Based on the entries below, how many lines contain the word "toolbar"? Respond with only the number.

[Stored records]
————
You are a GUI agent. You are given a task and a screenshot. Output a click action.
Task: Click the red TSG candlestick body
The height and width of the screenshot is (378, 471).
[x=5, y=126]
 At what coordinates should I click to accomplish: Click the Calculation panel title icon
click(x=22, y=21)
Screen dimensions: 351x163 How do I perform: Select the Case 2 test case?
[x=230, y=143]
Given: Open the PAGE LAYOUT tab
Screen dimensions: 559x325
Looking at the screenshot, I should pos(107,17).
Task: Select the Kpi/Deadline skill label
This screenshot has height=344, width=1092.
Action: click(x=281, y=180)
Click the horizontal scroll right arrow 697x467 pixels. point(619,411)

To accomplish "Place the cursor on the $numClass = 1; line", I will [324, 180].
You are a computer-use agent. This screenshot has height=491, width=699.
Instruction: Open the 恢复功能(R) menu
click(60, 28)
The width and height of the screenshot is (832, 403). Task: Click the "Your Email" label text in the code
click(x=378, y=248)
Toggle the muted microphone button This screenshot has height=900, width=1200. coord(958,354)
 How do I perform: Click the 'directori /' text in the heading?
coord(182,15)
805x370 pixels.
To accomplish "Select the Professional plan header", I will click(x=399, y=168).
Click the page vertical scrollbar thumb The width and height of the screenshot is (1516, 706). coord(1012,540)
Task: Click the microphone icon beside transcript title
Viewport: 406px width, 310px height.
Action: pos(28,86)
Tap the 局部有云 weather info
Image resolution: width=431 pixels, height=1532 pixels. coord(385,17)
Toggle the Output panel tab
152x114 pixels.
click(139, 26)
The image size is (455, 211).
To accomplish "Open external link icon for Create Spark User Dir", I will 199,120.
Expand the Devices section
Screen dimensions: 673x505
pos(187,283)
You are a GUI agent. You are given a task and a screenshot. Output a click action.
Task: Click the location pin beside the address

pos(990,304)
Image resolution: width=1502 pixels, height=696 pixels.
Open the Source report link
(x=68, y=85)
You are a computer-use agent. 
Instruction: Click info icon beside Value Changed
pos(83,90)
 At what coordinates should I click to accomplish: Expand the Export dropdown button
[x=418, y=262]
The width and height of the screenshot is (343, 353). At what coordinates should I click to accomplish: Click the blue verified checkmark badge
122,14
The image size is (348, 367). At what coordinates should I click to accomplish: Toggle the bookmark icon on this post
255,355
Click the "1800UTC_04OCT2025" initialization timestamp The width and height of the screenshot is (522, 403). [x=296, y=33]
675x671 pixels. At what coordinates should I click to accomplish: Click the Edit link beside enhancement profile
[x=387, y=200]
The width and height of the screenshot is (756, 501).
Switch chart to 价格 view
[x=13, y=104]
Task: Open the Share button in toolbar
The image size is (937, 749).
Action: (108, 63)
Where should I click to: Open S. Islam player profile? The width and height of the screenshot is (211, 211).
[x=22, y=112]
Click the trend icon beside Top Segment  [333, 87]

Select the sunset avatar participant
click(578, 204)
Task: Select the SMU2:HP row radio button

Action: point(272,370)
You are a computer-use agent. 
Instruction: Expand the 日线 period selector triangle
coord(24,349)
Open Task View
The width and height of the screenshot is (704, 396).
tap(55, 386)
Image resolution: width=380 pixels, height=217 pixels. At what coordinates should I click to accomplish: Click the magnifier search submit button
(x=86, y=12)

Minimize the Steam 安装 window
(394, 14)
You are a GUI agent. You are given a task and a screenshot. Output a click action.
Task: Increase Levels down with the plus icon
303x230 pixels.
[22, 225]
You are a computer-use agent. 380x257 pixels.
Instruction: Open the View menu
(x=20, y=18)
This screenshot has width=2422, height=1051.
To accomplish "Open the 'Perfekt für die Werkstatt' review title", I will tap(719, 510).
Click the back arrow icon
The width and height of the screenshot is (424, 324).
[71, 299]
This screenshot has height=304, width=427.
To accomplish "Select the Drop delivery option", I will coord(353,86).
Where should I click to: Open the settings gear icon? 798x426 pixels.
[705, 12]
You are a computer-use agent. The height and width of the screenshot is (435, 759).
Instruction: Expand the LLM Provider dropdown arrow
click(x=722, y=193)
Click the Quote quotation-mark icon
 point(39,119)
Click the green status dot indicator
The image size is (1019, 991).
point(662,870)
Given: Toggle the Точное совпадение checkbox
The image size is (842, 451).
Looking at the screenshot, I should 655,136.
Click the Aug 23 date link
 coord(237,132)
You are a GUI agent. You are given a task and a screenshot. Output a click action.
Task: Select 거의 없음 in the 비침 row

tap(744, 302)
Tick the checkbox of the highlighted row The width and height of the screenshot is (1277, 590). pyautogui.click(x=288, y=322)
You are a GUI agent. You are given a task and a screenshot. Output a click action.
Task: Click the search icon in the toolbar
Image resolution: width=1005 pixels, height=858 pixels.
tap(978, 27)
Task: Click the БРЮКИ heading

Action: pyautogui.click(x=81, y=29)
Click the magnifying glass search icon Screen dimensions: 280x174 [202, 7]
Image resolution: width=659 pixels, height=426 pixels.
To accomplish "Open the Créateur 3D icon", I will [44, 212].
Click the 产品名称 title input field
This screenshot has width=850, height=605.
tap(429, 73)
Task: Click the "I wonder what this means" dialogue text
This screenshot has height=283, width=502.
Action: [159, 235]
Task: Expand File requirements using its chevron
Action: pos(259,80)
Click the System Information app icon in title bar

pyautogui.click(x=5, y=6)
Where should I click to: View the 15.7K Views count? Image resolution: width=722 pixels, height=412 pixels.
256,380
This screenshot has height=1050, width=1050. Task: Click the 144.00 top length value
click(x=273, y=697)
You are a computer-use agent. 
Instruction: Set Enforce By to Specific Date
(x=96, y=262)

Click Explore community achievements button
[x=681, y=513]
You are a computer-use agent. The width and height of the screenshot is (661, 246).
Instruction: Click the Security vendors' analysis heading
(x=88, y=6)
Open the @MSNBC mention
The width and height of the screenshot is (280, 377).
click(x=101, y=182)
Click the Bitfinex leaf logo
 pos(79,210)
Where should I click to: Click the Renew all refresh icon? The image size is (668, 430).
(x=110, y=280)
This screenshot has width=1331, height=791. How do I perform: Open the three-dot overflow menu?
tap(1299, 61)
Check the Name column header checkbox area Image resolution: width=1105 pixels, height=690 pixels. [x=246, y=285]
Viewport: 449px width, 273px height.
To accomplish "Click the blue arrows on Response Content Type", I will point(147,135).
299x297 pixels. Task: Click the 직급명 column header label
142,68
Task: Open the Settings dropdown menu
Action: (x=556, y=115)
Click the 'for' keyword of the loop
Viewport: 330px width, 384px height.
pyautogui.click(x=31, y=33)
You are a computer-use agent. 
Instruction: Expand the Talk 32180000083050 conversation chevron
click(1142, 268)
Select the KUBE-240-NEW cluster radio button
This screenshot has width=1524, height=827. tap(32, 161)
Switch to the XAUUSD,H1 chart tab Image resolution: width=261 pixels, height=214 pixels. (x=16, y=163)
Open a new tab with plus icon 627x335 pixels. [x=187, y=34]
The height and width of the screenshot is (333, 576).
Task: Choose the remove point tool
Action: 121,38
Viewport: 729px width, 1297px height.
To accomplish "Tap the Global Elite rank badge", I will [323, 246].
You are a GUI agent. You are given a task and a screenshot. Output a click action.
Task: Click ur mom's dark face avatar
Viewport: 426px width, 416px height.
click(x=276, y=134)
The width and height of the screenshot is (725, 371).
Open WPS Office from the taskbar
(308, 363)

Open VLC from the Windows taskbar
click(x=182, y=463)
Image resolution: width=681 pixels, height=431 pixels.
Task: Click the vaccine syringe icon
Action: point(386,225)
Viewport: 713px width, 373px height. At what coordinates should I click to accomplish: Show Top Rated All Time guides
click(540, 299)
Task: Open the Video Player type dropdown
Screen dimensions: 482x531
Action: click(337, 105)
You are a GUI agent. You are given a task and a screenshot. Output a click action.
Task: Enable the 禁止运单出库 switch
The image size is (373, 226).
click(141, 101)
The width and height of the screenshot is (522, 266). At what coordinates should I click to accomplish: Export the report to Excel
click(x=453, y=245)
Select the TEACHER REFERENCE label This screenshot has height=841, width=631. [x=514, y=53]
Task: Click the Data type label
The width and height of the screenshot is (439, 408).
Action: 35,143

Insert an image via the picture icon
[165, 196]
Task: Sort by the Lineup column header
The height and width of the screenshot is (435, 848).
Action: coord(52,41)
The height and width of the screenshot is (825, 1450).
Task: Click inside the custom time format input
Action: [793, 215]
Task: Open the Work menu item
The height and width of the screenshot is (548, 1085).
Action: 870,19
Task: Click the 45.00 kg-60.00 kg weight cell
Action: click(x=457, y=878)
————
Task output:
2